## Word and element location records
╔══
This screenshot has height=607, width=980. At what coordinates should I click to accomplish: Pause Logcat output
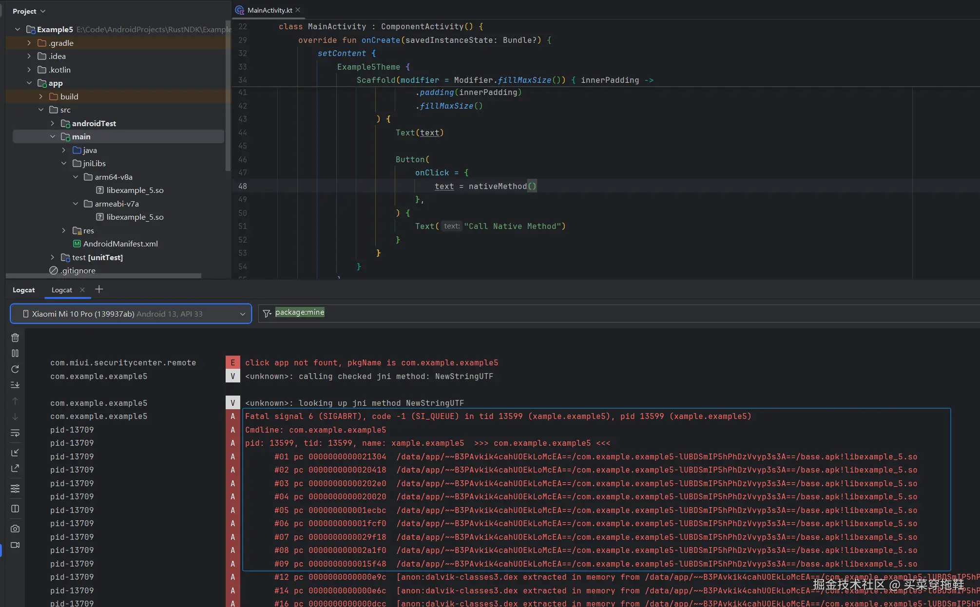click(x=15, y=353)
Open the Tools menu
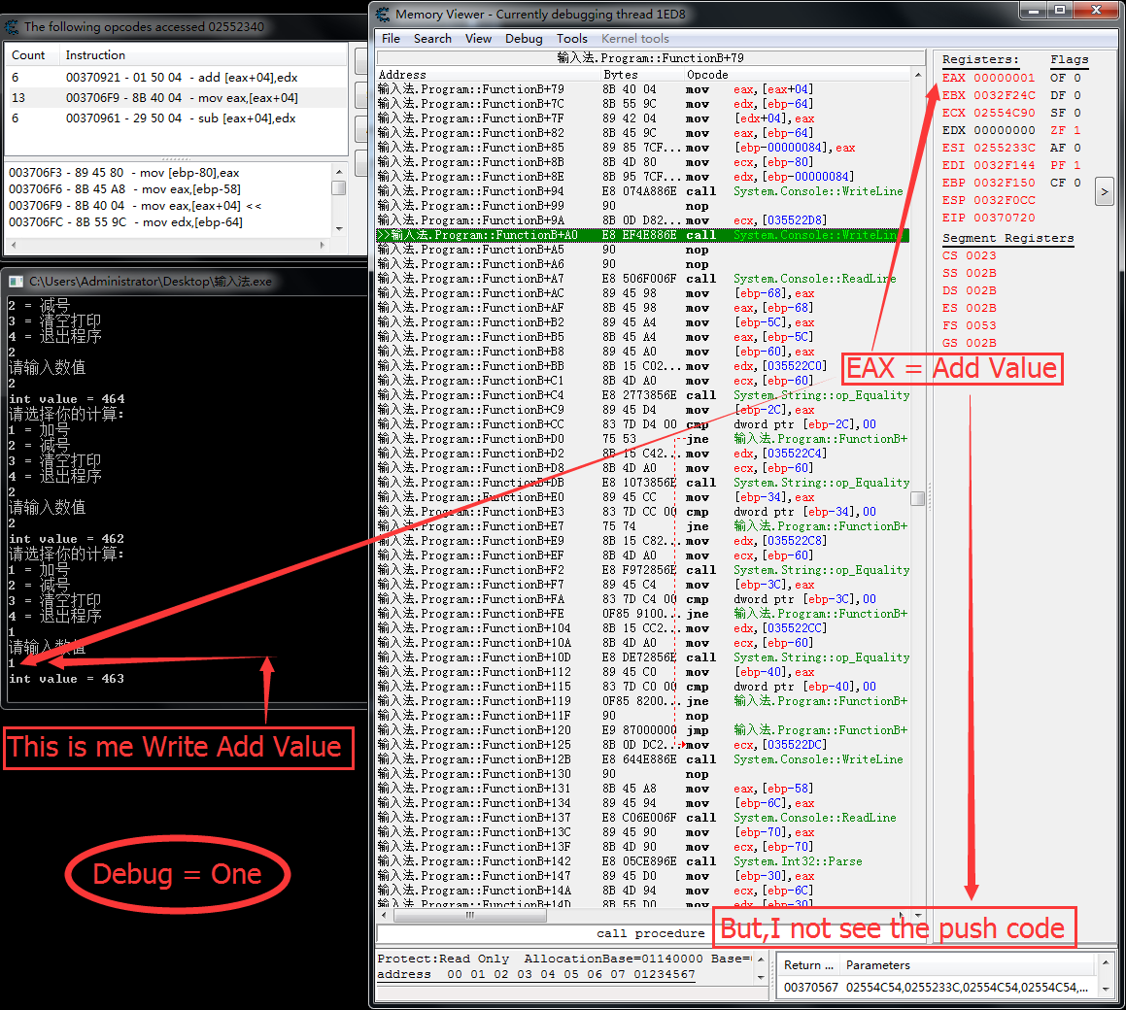The height and width of the screenshot is (1010, 1126). pos(571,39)
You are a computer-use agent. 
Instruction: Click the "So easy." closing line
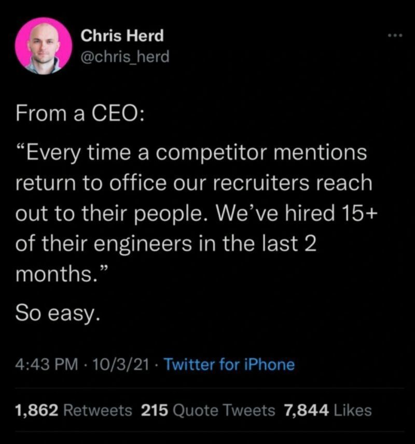(x=56, y=313)
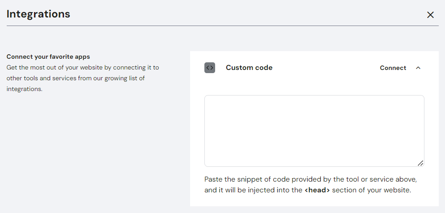Focus the custom code text area
This screenshot has width=445, height=213.
[314, 130]
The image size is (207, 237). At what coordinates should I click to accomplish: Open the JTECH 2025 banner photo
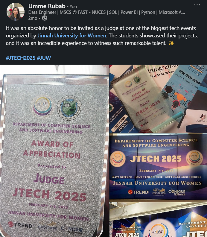point(158,167)
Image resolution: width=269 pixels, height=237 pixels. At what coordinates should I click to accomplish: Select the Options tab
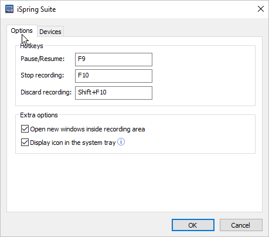[x=22, y=31]
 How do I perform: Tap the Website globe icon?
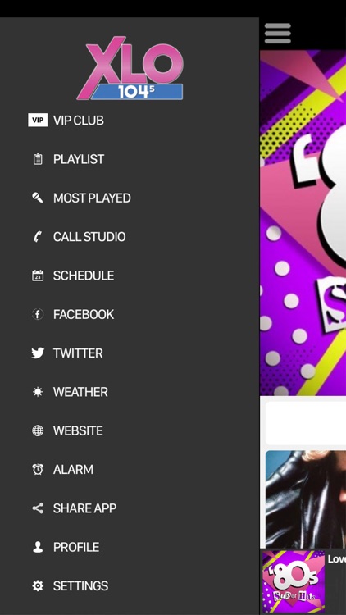click(38, 431)
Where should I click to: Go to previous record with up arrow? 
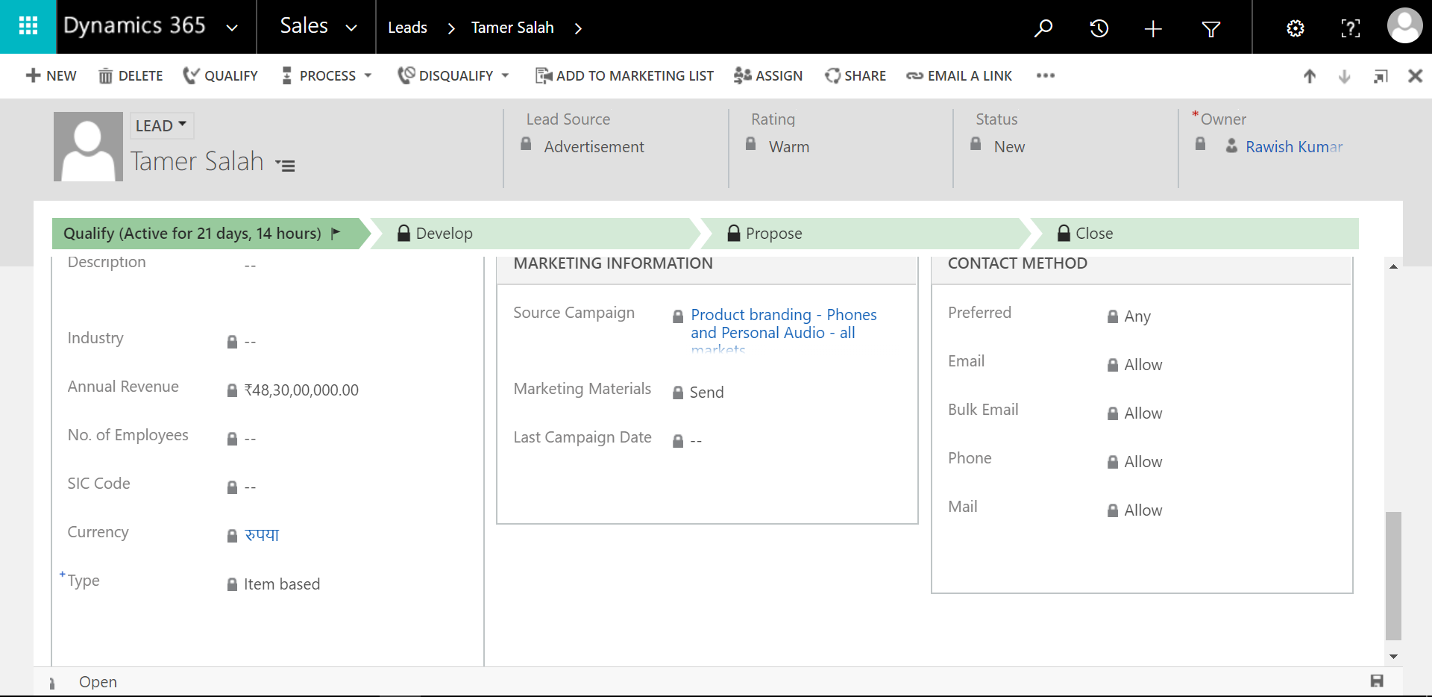tap(1310, 76)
╚══
## Brief
Copy out these lines word for word, starting at the line that contains "You are a computer-use agent." and continuing through the end of the listing. Omit the pictures.

## Written response
You are a computer-use agent. 
Instruction: Click the "So easy." closing line
(x=56, y=313)
Focus the custom code text area
This screenshot has width=445, height=213.
[314, 130]
The image size is (207, 237). At what coordinates should I click to accomplish: Open the JTECH 2025 banner photo
point(158,167)
Image resolution: width=269 pixels, height=237 pixels. At what coordinates should I click to accomplish: Select the Options tab
[x=22, y=31]
 How do I perform: Tap the Website globe icon?
click(38, 431)
Where should I click to: Go to previous record with up arrow? 
tap(1310, 76)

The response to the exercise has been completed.